### PROBLEM STATEMENT:
Find the line containing "Task: Click the Zoho CRM logo icon" in the listing below. Repeat it exactly, along with each following line up to and including the one containing "The width and".

### PROVIDED DATA:
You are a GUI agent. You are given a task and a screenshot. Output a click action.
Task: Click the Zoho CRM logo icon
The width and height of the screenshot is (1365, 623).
* * *
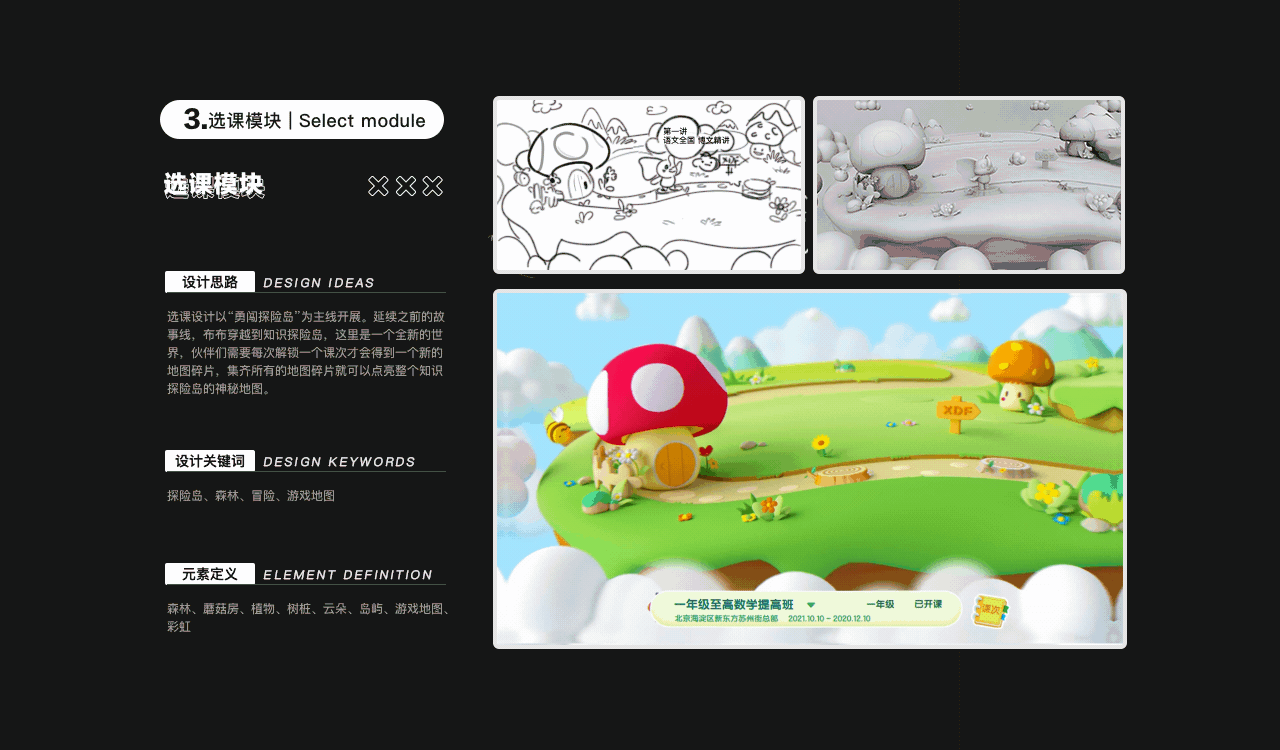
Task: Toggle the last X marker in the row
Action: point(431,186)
--
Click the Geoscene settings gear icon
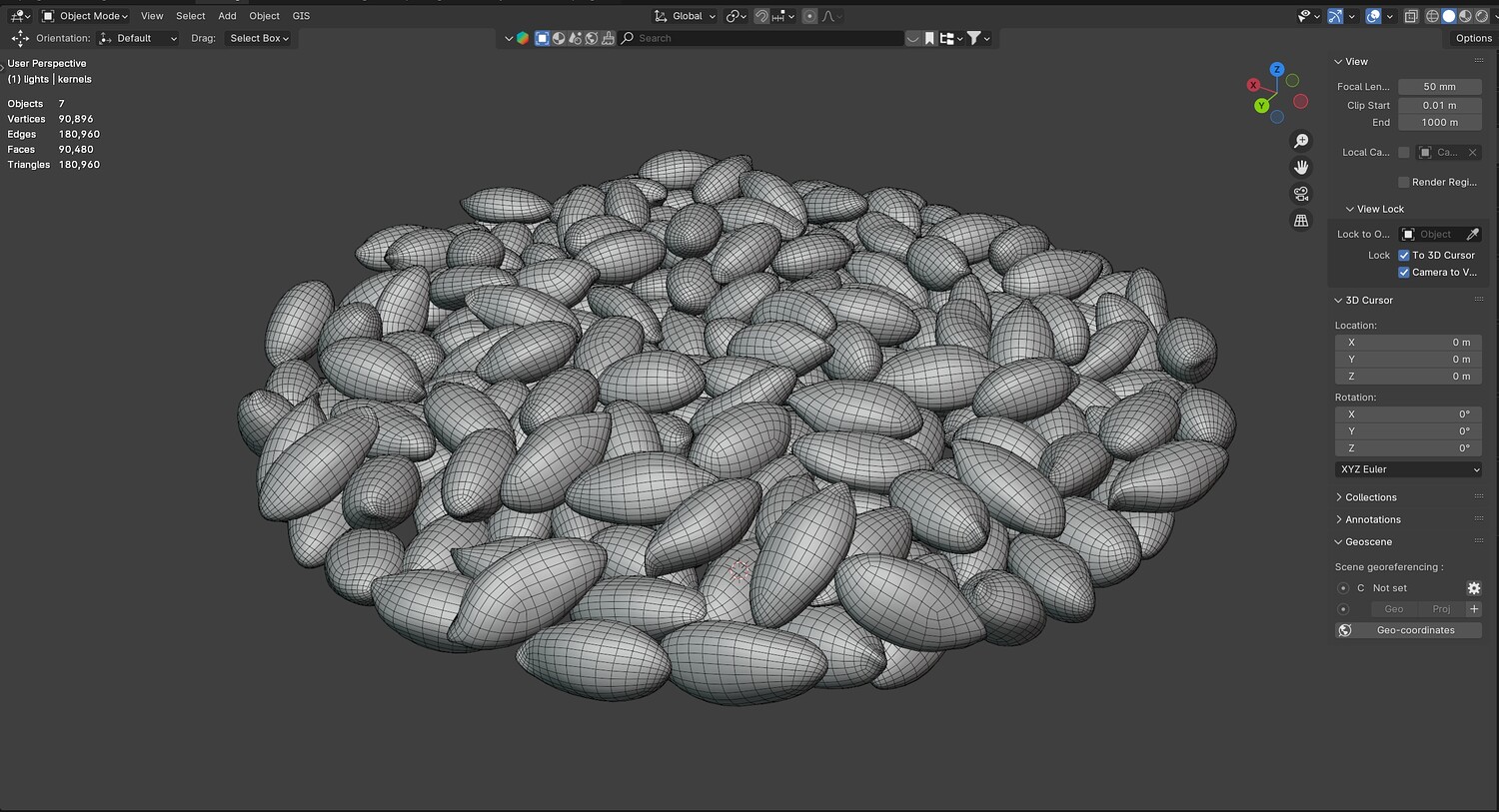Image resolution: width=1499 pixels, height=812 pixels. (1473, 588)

### EXERCISE RESPONSE:
Task: Click the Zoho CRM logo icon
The width and height of the screenshot is (1365, 623).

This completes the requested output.